「一年あっという間だったなぁ」と感じているあなたへ①

 先日Twitterで斯様なリプライを頂戴しまして。


 ──あと一ヵ月半で初めてコメントを頂いてから1年になりますね。


 私、これを目にしたとき、ぎょっとしまして。というのも、最初に浮かんだのは「えっ、もう一年?」ではなかったのですよ。「えっ、一年?」だった。

 年を取れば取るほど色濃くなる、今年もあっという間だったなぁ──というあの感覚、一説によると"感動不足"から来ているそうで。


 年を重ねると、人ってなまじ物知りになるから一つひとつの出来事に注意を向けなくなるのですよ。


 たとえば──唐突にRPGライクな例えで恐縮なのだけれど、経験の浅い冒険者にとってダンジョンって見たことないモンスターだらけじゃないですか。「えっ、何コイツ? 強そうっ。とりあえす、火属性の魔法だ! ああっ、あんまり効いてない! なら、物理で殴るッ! ええっ、全く通らない⁈」みたいな。そういうの日常茶飯事じゃないですか。

 対してこなれた冒険者になると、見たことないモンスターなんてまずいないのですよ。「あーはいはい、知ってるよー。キミ、アレでしょ? 氷属性に弱くて、翼広げてるとき攻撃したら全体魔法でカウンターしてくるヤツでしょ?」みたいな。ここまで知り尽くしていたら、もう倒すの作業じゃないですか。

 確かに時間は経過している。けれども、これといって何かを成し遂げている感覚がない。


 つまり、日々見慣れたものに囲まれていると、時間が経過しているという感覚ばかりが先走ってしまって、「これといって何もしていないけれど、一年あっという間だったなぁ」という虚しい帰結に陥るのですよ。

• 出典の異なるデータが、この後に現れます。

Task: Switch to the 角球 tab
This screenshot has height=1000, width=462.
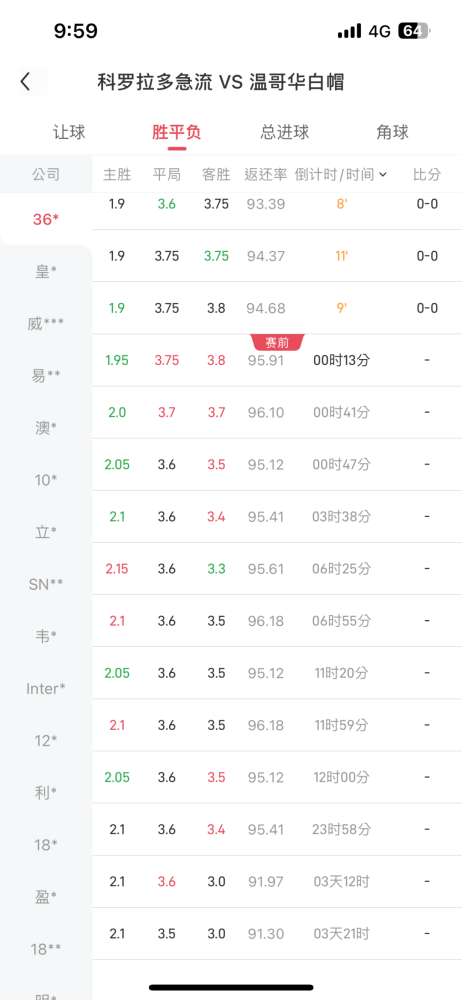Action: coord(392,132)
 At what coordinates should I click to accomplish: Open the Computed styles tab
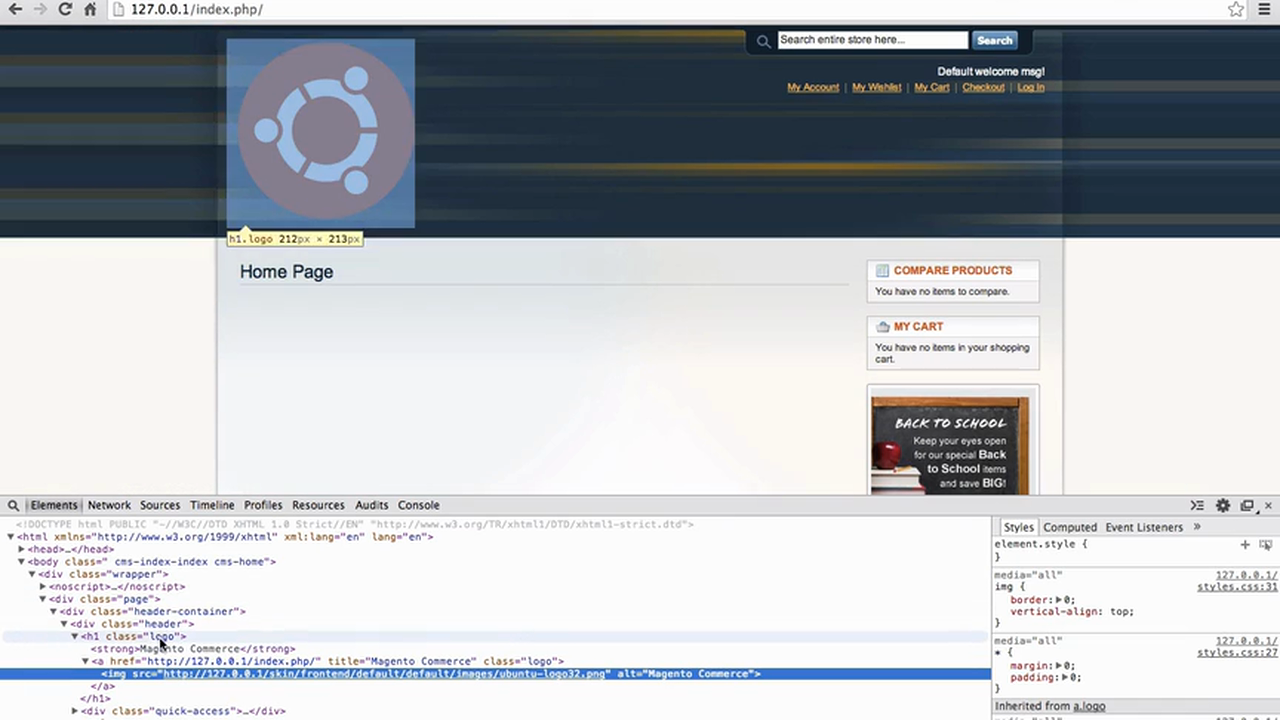pos(1070,527)
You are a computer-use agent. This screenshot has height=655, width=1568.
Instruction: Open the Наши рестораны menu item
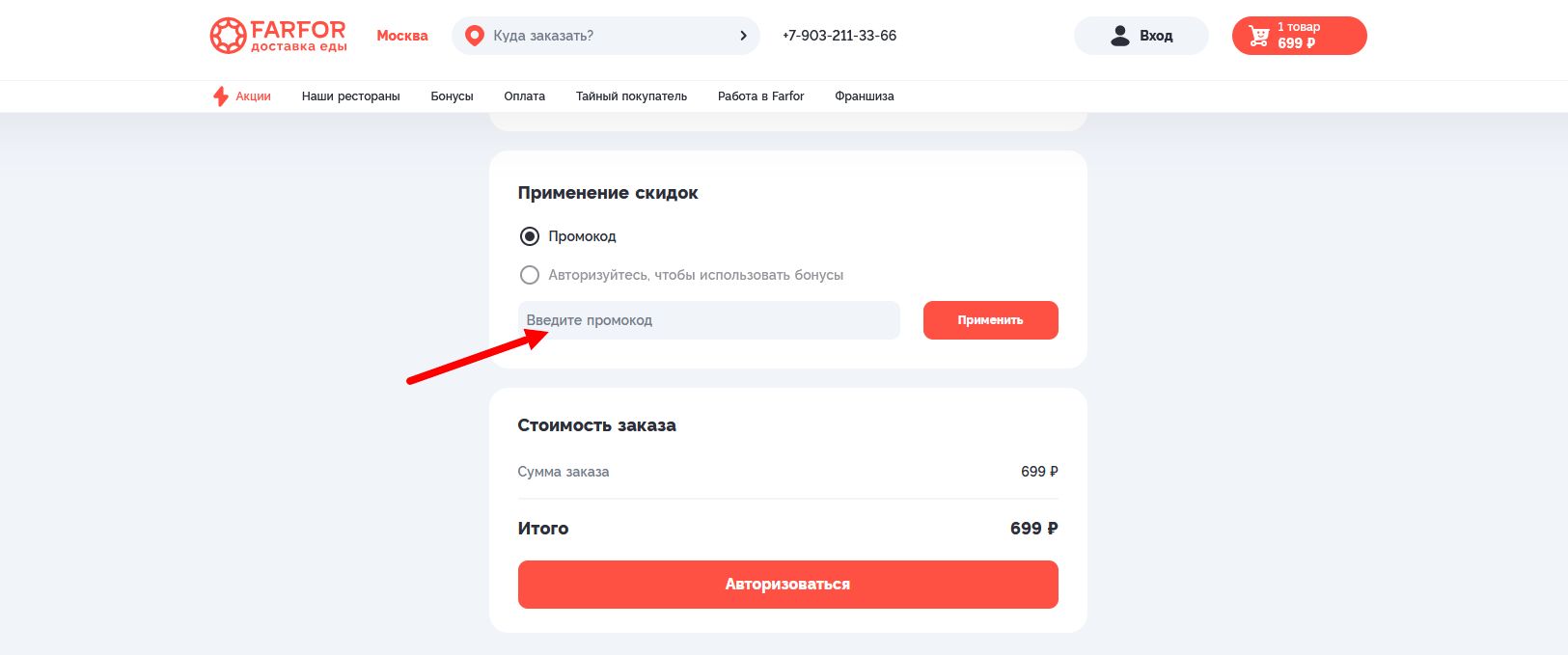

 そう、私たちって「えっ、もう一年?」と思うとき、言外にコレが潜んでません? 

「えっ、もう一年? 

 ここから脱却する方法は、もう至ってシンプルで。新しいダンジョンに飛び込みましょう。ポケモン風に云うなら、さっさとその町を出て未知の草むらに飛び込みましょう。


 マサラタウンにさよならバイバイ。


 ──ここで、これをお読みになっている方の八割の胸中を云い当てたい。

 しんどい。姫乃よ、そのノリはしんどい。まるで、ジェットカット多めの自己啓発系動画を見せられている気分だ。見ただけで「あっ、昨日よりちょっとは賢くなれたかも」と錯覚できちゃうアレだ。行動に移せ。あと、モントリオール大学の研究によれば、自己啓発書を愛読している人ほどストレスに弱くうつ傾向が高かったそうだ。まあ──わかる気はする。

 なので、これとは異なるアプローチから「えっ、もう一年?」を「えっ、まだ一年?」に変える方法について迫りたいのだけれど、続きはまた次回。あなたが一年を振り返ったとき、今年も大したことしなかったなぁ~と落ち込まないために。


 とはいえ、状況を一変させるシンプルイズベストって、どうあがいても新天地に飛び込むことではあるのですよ。


 私、今年に入ってブログを始めて、プログラミング独学でかじって、拙いながら身内の会社のHPを作成したりして、先月末から──これは今のところ真面目に宣伝する気はないのだけれど、旅先の観光地とか近所で見かけた猫とか、そういう何でもない光景を某動画配信サイト(YouTubeではない)に投稿し始めたりして。


 兎角、探りさぐり色々やっておるわけです。


 まあ、これらの積み上げがなくたってカクヨムでの一年振り返っただけでも「えっ、まだ一年?」って云う自信あるっちゃあるけどね。よう一年でこのつながり形成したなぁみたいな。

 それくらい──確かな密度ではあるよ。